2)The need to keep God’s glory (the man) uncovered and to keep man’s glory (the woman, and the woman’s hair) covered, and

3)The creation order (the order and manner in which God created the male and the female).

Here’s my question: what covers up glory? How do you cover up brightness, splendor, radiance? By putting something over it, right? If a woman has long hair, that cannot be a sufficient covering since her hair is still showing, her glory is still shining. She must put something on over her hair (at least the hair closest to her head) in order to conceal her glory.

Additionally, the text says her hair is given her for a covering, not the covering. Pastor Anderson dismisses this point, but I think it’s important. In normal English, there can be a big difference between the word a and the word the. The phrases “I married a man,” and “I married the man,” have more than a little difference in meaning! A woman having long hair is what Nature teaches is appropriate, forming an example that sets a precedent for the cloth covering.  However, Special Revelation reveals more detail that nature by itself does not.

▶ _Recorded information_:
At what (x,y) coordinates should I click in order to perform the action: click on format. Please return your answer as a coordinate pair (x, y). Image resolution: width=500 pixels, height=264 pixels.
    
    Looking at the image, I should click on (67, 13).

▶ _To be done_: Please copy out the passage above on women's head coverings, word for word.

▶ _Reply to the exercise_:
2)The need to keep God’s glory (the man) uncovered and to keep man’s glory (the woman, and the woman’s hair) covered, and

3)The creation order (the order and manner in which God created the male and the female).

Here’s my question: what covers up glory? How do you cover up brightness, splendor, radiance? By putting something over it, right? If a woman has long hair, that cannot be a sufficient covering since her hair is still showing, her glory is still shining. She must put something on over her hair (at least the hair closest to her head) in order to conceal her glory.

Additionally, the text says her hair is given her for a covering, not the covering. Pastor Anderson dismisses this point, but I think it’s important. In normal English, there can be a big difference between the word a and the word the. The phrases “I married a man,” and “I married the man,” have more than a little difference in meaning! A woman having long hair is what Nature teaches is appropriate, forming an example that sets a precedent for the cloth covering.  However, Special Revelation reveals more detail that nature by itself does not.